> _Required action_: Your job is to set down the stretch of entries that opens with the line containing "The height and width of the screenshot is (447, 754)." and closes with the line containing "283x212 pixels.". Keep both end lines, copy each exactly, and add nothing.

Collected data entries:
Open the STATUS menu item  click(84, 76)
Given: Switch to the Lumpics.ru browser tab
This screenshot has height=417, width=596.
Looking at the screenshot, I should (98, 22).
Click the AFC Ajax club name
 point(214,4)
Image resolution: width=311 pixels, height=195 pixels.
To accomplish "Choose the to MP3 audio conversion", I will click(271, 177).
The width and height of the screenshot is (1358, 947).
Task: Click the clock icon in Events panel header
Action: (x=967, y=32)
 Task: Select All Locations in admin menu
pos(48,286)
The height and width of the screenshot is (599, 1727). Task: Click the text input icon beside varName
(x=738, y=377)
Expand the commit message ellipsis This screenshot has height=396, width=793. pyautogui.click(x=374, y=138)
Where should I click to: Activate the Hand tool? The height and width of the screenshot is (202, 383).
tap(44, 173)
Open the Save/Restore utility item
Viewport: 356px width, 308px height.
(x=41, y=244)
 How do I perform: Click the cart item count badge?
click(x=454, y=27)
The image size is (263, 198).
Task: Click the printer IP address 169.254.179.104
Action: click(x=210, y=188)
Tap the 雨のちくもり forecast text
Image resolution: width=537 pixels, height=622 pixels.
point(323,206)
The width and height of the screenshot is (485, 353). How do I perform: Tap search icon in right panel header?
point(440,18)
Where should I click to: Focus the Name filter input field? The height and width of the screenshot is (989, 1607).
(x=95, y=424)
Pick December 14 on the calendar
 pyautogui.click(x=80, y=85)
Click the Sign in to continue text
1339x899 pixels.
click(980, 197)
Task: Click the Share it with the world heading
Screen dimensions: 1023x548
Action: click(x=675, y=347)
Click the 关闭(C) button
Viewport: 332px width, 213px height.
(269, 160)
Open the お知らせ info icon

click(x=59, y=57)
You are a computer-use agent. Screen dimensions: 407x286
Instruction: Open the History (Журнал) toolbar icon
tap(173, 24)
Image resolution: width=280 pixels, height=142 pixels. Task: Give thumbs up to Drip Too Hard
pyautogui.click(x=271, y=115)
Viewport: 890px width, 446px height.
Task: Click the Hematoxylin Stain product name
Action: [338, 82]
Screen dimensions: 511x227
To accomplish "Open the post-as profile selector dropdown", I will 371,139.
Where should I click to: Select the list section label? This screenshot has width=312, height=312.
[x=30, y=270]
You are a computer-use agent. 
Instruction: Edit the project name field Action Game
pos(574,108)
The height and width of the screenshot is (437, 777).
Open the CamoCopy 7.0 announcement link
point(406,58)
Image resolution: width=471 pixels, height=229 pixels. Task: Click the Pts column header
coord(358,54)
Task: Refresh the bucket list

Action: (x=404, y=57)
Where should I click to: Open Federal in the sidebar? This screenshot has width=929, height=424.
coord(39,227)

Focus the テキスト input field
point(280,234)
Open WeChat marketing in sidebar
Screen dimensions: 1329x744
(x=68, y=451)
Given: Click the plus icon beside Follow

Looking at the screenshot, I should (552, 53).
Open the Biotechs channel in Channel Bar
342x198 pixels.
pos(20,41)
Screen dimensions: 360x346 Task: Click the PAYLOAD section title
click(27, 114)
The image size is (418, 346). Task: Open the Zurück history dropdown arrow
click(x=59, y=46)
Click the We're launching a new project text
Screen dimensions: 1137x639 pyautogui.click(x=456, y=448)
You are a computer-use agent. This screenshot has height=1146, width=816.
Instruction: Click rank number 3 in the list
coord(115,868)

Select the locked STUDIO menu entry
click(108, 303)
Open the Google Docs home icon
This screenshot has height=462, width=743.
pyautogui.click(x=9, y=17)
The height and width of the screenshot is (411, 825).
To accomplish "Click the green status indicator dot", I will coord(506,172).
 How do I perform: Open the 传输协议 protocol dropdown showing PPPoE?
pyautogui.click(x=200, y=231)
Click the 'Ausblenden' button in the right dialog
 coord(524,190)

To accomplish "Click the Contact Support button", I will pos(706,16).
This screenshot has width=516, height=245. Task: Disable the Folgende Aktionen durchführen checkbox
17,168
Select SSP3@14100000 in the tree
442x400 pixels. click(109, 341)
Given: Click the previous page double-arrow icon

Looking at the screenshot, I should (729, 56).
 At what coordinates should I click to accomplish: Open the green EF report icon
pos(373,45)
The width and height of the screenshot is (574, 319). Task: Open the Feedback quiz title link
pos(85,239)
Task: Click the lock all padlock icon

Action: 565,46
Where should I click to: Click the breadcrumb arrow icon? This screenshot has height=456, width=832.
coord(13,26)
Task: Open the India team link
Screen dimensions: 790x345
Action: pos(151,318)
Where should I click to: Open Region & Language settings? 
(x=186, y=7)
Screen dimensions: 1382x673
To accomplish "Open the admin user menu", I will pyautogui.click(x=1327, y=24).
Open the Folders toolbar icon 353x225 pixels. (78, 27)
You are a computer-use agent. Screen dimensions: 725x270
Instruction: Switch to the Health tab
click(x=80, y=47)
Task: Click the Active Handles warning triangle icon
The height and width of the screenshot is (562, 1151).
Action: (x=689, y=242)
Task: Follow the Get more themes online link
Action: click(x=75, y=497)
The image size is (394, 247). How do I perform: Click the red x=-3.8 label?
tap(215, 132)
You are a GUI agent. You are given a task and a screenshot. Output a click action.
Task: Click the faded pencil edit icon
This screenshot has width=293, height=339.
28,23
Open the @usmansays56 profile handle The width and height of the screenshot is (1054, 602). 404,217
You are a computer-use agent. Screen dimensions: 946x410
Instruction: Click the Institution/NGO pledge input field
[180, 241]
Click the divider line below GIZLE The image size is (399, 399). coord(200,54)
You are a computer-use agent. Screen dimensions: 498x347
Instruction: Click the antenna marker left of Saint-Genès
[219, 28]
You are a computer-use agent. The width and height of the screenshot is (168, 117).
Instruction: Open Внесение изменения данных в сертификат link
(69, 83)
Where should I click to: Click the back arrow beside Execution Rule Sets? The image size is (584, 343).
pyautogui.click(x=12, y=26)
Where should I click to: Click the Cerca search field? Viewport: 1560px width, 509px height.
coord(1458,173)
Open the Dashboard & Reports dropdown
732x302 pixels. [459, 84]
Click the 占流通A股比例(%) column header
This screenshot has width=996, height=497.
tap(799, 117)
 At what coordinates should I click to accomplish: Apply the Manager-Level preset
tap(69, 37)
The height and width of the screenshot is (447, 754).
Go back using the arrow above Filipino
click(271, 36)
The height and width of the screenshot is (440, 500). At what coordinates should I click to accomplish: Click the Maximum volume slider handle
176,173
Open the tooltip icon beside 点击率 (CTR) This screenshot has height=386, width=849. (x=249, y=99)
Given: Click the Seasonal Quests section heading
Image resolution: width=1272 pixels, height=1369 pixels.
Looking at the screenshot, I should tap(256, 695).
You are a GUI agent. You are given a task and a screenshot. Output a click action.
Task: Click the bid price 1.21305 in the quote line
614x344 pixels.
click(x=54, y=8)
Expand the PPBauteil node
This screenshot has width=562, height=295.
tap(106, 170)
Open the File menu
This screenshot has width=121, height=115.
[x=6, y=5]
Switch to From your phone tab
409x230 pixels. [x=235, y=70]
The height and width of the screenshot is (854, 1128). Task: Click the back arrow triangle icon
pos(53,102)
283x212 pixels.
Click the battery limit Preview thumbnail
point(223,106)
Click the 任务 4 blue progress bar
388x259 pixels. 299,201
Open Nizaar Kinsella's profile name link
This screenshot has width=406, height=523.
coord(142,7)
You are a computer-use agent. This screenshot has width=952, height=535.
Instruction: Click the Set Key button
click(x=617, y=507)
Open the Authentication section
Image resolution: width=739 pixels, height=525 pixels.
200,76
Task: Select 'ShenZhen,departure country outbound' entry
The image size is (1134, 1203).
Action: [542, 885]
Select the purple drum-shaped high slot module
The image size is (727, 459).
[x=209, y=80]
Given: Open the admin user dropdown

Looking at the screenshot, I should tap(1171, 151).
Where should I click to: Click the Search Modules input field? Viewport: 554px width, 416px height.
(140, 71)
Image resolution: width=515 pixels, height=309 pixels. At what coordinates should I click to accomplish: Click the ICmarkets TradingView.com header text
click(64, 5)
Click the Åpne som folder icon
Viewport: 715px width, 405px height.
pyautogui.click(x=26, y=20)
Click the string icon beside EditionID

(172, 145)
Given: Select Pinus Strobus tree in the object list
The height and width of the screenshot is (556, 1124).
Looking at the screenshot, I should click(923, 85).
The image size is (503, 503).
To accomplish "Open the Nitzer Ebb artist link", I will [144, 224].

> _Written answer_:
The height and width of the screenshot is (447, 754).
Go back using the arrow above Filipino
click(271, 36)
The height and width of the screenshot is (440, 500). At what coordinates should I click to accomplish: Click the Maximum volume slider handle
176,173
Open the tooltip icon beside 点击率 (CTR) This screenshot has height=386, width=849. (x=249, y=99)
Given: Click the Seasonal Quests section heading
Image resolution: width=1272 pixels, height=1369 pixels.
Looking at the screenshot, I should tap(256, 695).
You are a GUI agent. You are given a task and a screenshot. Output a click action.
Task: Click the bid price 1.21305 in the quote line
614x344 pixels.
click(x=54, y=8)
Expand the PPBauteil node
This screenshot has width=562, height=295.
tap(106, 170)
Open the File menu
This screenshot has width=121, height=115.
[x=6, y=5]
Switch to From your phone tab
409x230 pixels. [x=235, y=70]
The height and width of the screenshot is (854, 1128). Task: Click the back arrow triangle icon
pos(53,102)
283x212 pixels.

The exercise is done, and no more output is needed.